§ Directions
Output the whole listing exactly, except for the pictures in it.

§ Supplied material
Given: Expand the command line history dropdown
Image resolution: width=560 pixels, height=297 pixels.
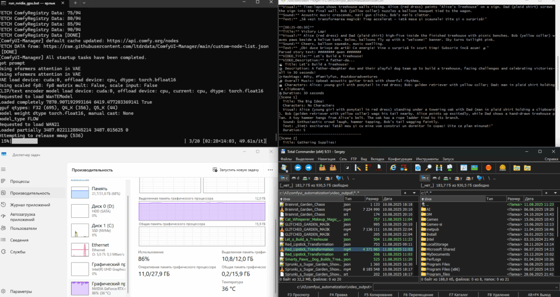Looking at the screenshot, I should [x=556, y=287].
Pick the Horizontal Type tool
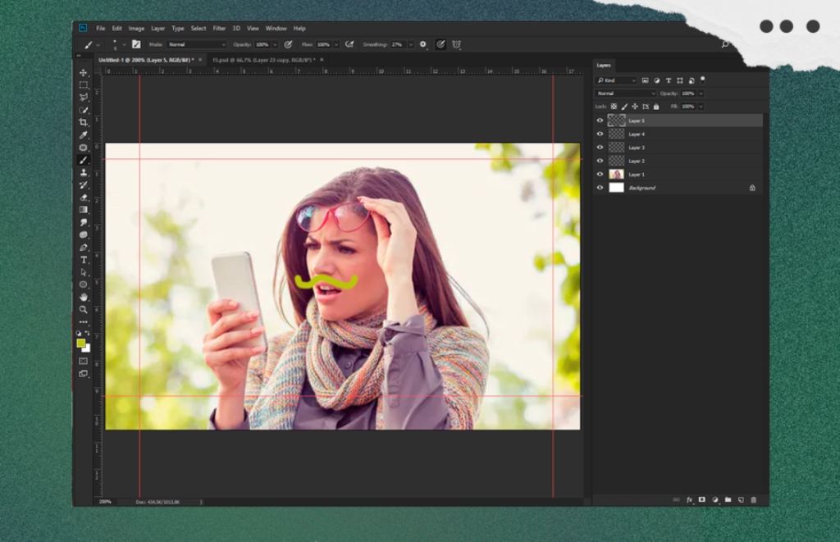This screenshot has width=840, height=542. pos(83,259)
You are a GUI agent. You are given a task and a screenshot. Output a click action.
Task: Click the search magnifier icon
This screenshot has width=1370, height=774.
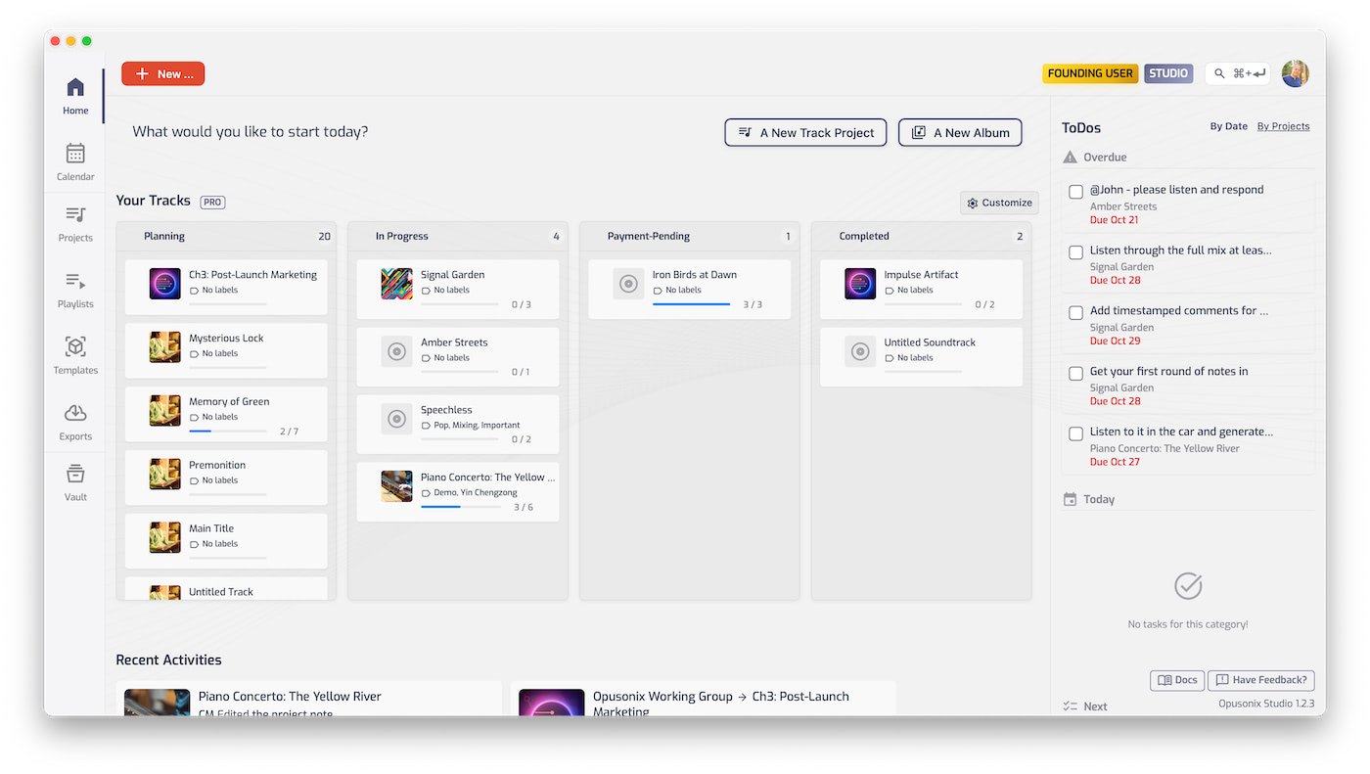click(1219, 73)
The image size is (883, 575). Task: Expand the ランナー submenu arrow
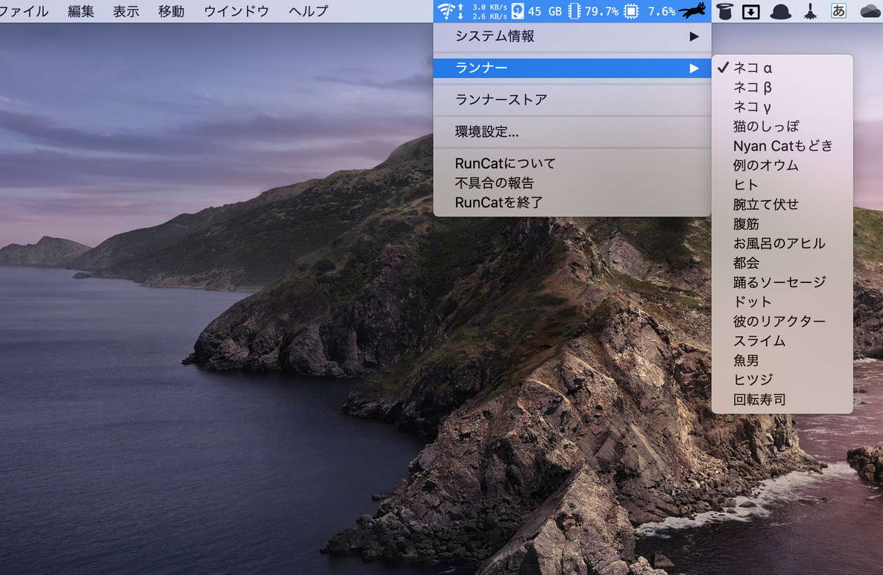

§ Result below
Given: Expand the command line history dropdown
Image resolution: width=560 pixels, height=297 pixels.
Looking at the screenshot, I should [x=556, y=287].
Pick the Horizontal Type tool
This screenshot has width=840, height=542. pos(83,259)
You are a GUI agent. You are given a task and a screenshot. Output a click action.
Task: Click the search magnifier icon
This screenshot has width=1370, height=774.
click(1219, 73)
The image size is (883, 575). Task: Expand the ランナー submenu arrow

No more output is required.